Conformément au paragraphe 16(2) de la Loi sur l'évaluation d'impact (LEI), l'AEIC a pris en compte les éléments suivants :
- la description initiale du projet et la réponse au sommaire des questions présentées par le promoteur conformément aux articles 10 et 15 de la LEI;
- les effets négatifs relevant d'un domaine de compétence fédérale ou les effets directs ou accessoires négatifs que la réalisation du projet peut entraîner;
- les répercussions préjudiciables que le projet peut avoir sur les droits des peuples autochtones du Canada reconnus et confirmés par l'article 35 de la Loi constitutionnelle de 1982;
- les commentaires reçus par l'AEIC provenant du public, des peuples autochtones et des autorités fédérales en lien avec le projet, tels qu'ils figurent dans le sommaire des questions;
- toute évaluation pertinente visée aux articles 92, 93 ou 95 de la LEI; et
- la question de savoir si une instance dispose d'un autre moyen que l'évaluation d'impact pour traiter les effets négatifs relevant d'un domaine de compétence fédérale — et les effets directs ou accessoires négatifs — qui peuvent être entraînés par la réalisation du projet.
L'AEIC est d'avis que la réalisation du projet pourrait avoir des effets négatifs relevant de la compétence fédérale ou des effets négatifs directs ou indirects.

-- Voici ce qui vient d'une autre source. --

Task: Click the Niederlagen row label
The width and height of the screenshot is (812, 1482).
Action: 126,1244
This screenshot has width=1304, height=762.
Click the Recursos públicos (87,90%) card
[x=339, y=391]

À la lumière des éléments considérés, l'AEIC est également d'avis que les effets négatifs potentiels relevant de la compétence fédérale ou les effets directs ou accessoires négatifs que la réalisation du projet peut entraîner seraient limités ou pris en compte par les cadres législatifs et réglementaires fédéraux et provinciaux. Ces cadres incluent notamment la Loi sur les pêches, la Loi sur les espèces en péril, la Loi sur les eaux navigables canadiennes, la Loi sur le pilotage et la Loi de 1994 sur la convention concernant les oiseaux migrateurs, ainsi que la Loi sur la qualité de l'environnement, la Loi sur les espèces menacées ou vulnérables, la Loi sur la conservation et la mise en valeur de la faune et la Loi concernant la conservation des milieux humides et hydriques du Québec.

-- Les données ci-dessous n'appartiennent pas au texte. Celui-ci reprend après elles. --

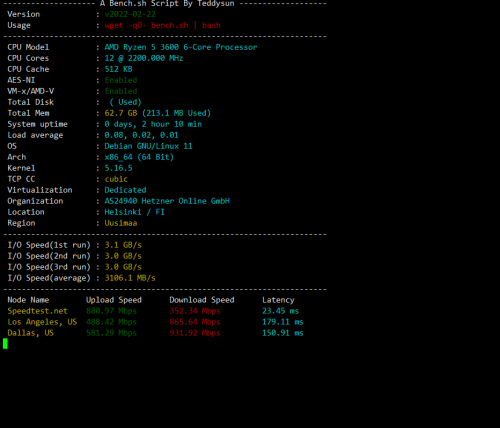Click the OS value Debian GNU/Linux 11
The height and width of the screenshot is (428, 500).
148,146
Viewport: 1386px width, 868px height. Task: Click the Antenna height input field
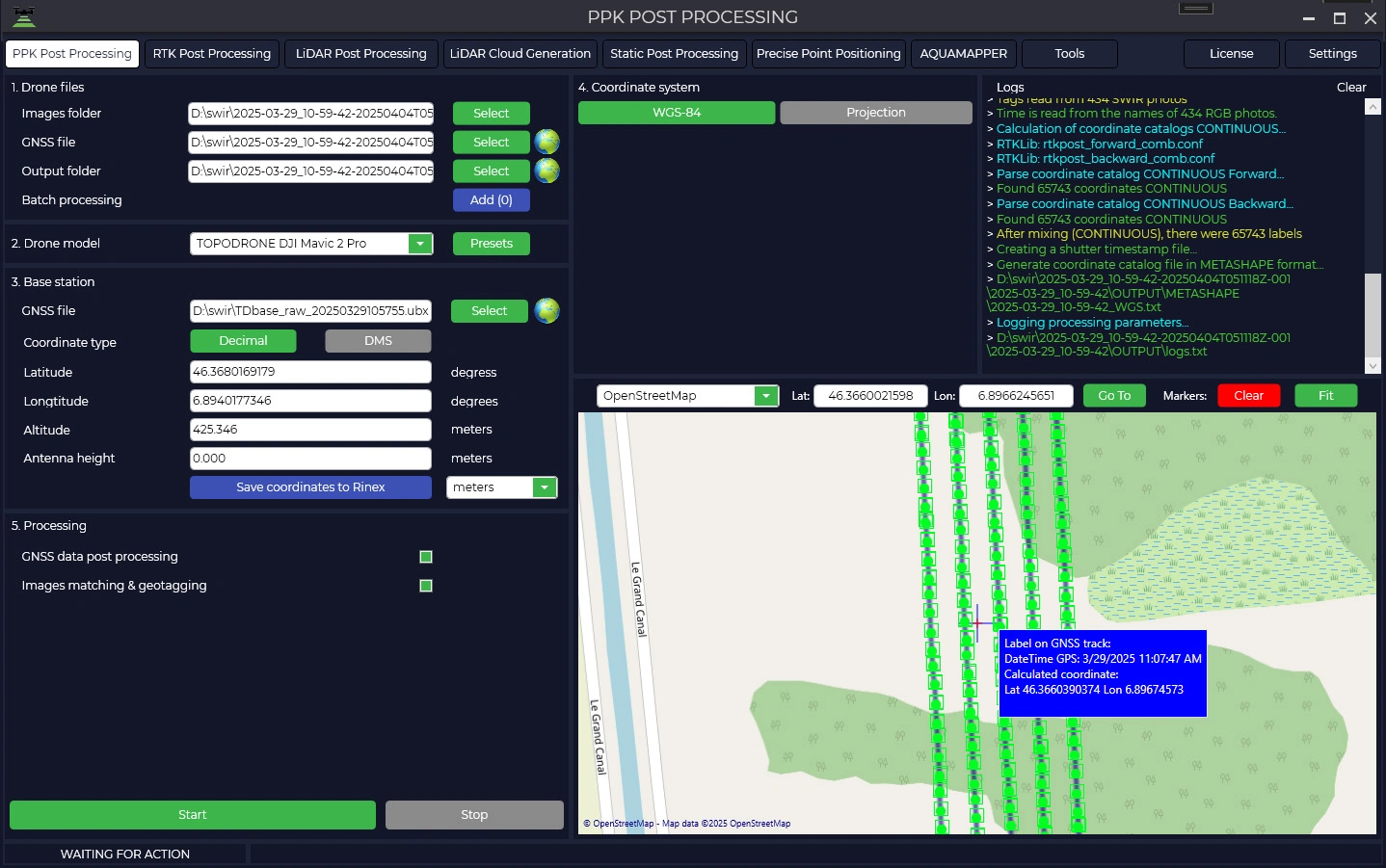[x=310, y=459]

Par conséquent, l'AEIC a rendu sa décision selon laquelle aucune évaluation supplémentaire en vertu de la LEI n'est requise pour le projet. Des décisions comme celles-ci garantissent l'efficacité du processus canadien d'évaluation d'impact en déterminant tôt dans le processus si une évaluation supplémentaire est requise ou non.